The idea of velocity in sales is about being efficient during the sales conversation to win deals faster. There is no doubt that winning a new deal today is better than winning that same deal two months from now.
Not only do you help your prospective clients produce the better outcomes they need, but you also pull your results forward in time, booking the revenue sooner. But it’s easy to confuse efficiency for effectiveness during a deal, a mistake that can cost you dearly. Here are a few pitfalls to watch out for as you pursue velocity and an efficient sales process.
Taking a Transactional Approach to a Consultative Sale
One way salespeople try to accelerate the sales conversation is by treating a consultative sale as if it were a transactional sale.
A consultative sale normally means helping a client with a decision they don’t often make, one that comes with some strategic risk to them. In consultative sales, you have to do a lot of work to help your clients understand the decision they are making, the factors they need to consider, and what solutions are available to them.

- _Provided data_:
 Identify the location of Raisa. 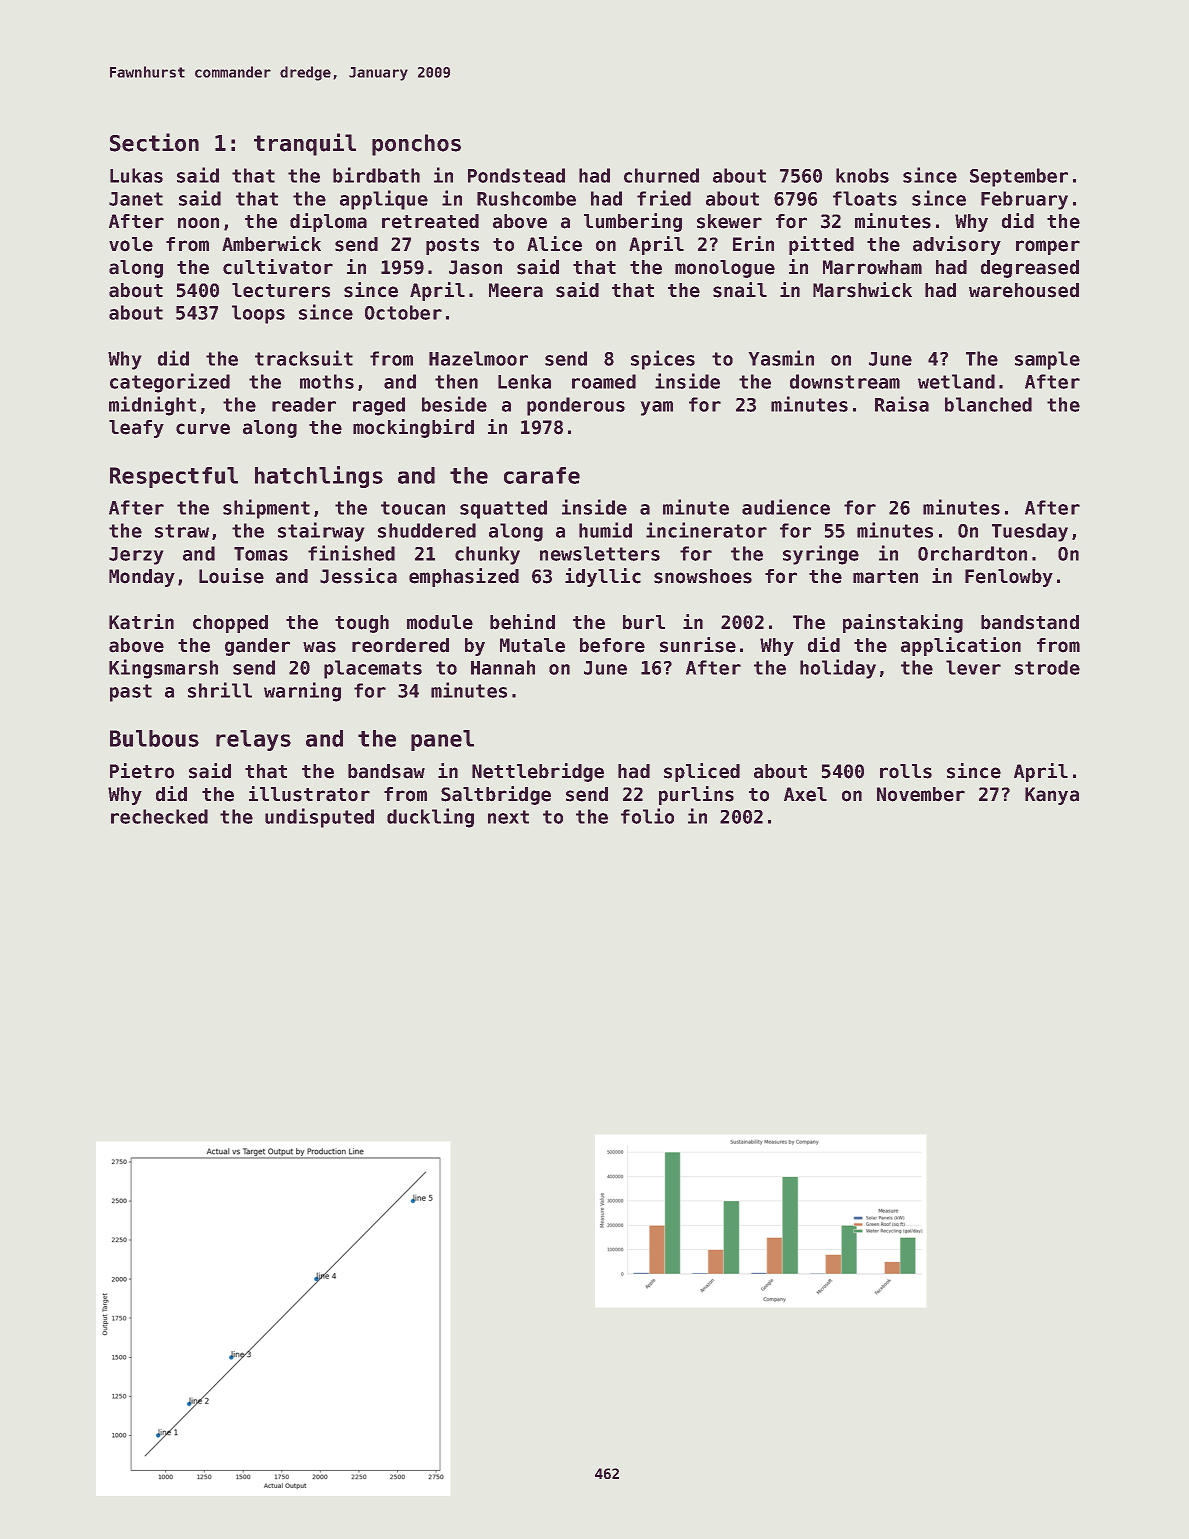
(902, 404).
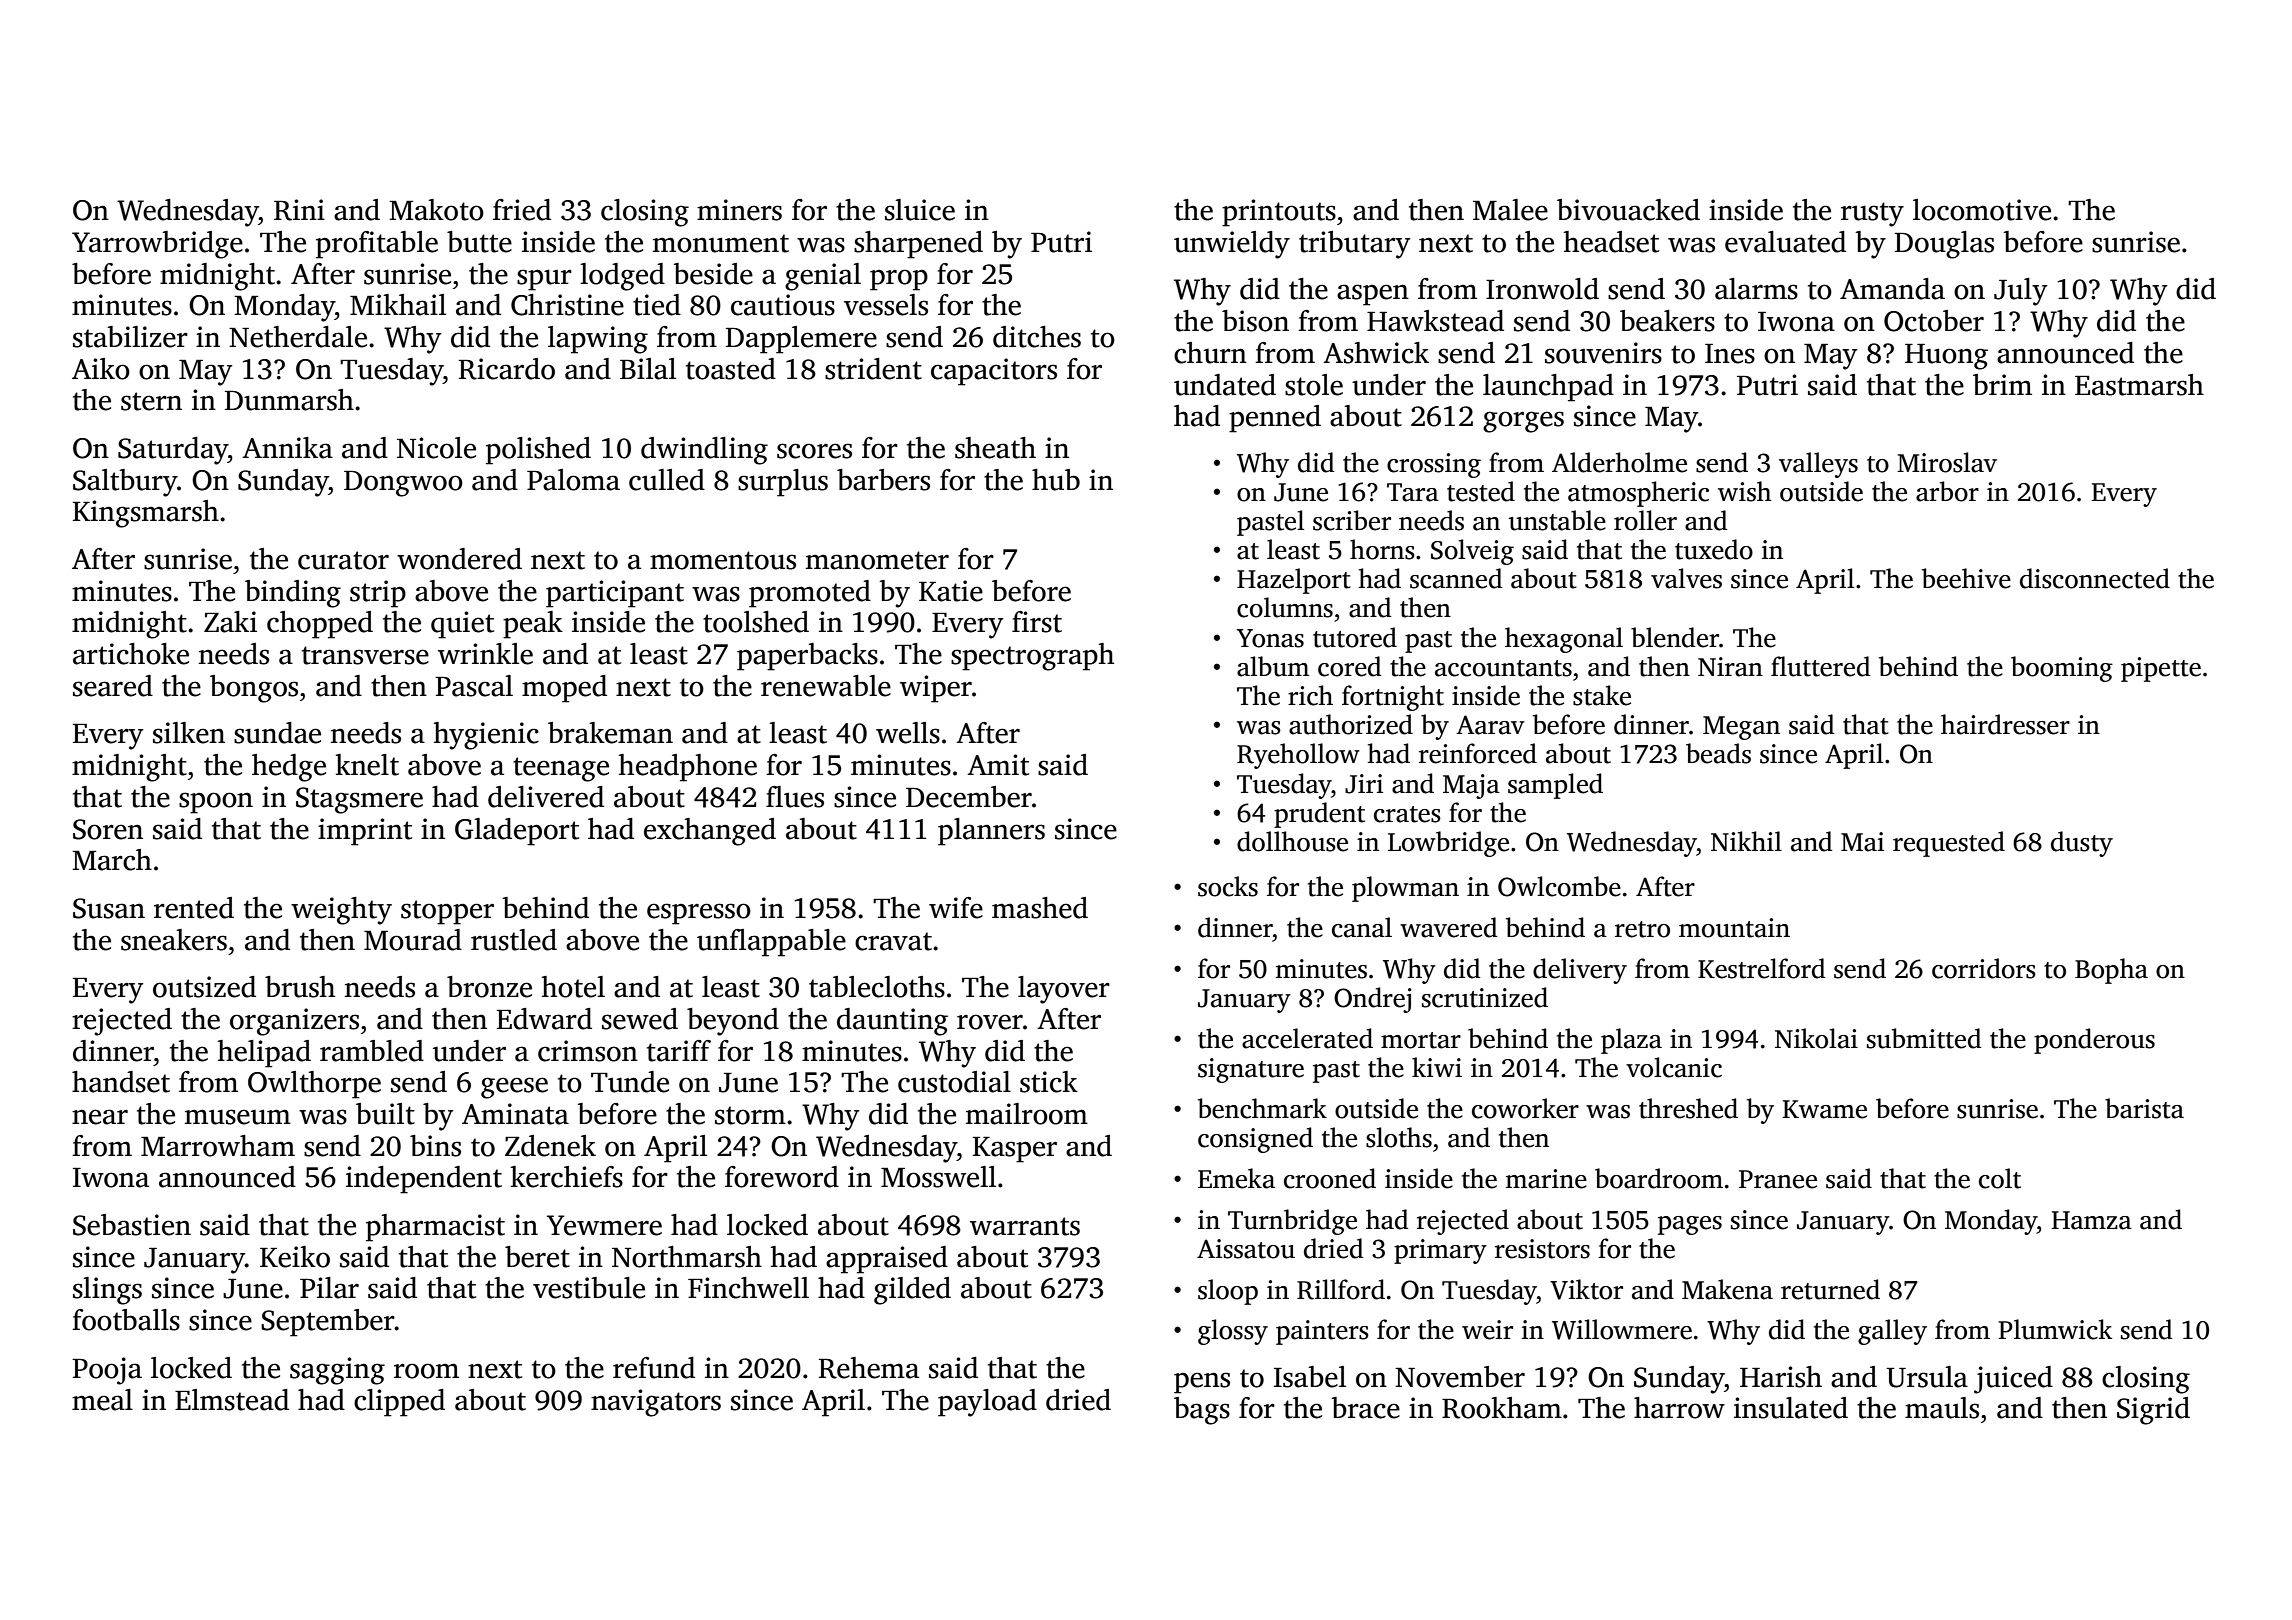 The width and height of the screenshot is (2292, 1620). What do you see at coordinates (1373, 295) in the screenshot?
I see `aspen` at bounding box center [1373, 295].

- _The exercise_: Carry on the passage about sales velocity and its pitfalls, starting right after its last sentence. The lines above aren't needed for what comes next.

- _Response to this task_:
A transactional sale is different. It presumes that your prospective client has a pretty straightforward decision to make, likely one that they have made in the past. Decision-making is fairly low-risk in a transactional sale, as the cost of a mistake is relatively low.
The transactional approach is going to be faster than a consultative approach. Where salespeople make mistakes is believing that a given decision doesn’t require a consultative approach, even though the client needs more help making it.
A similar error is to spend as little time as possible with your contacts. Maybe you believe you only need one discovery call with your client before presenting your solution, but your prospects believe they need more information or guidance. Those mismatched beliefs can cost you the sale.
There is no reason to prioritize efficiency if doing so loses a deal you would have won, had you given your decision-makers and decision-shapers the time they needed.
Speeding Through a Decision
You might also find yourself dealing with a client who is trying to make a buying decision faster than they can effectively do so. You have no doubt had a great discovery call that ended with a contact who asked you to send them a proposal and pricing.
Even though you might feel as if you are in a good position to win based on your contact’s request, minimizing the time you spend with your clients can—and will—work against you. You have to develop a keen awareness of where your client is and what they need from you.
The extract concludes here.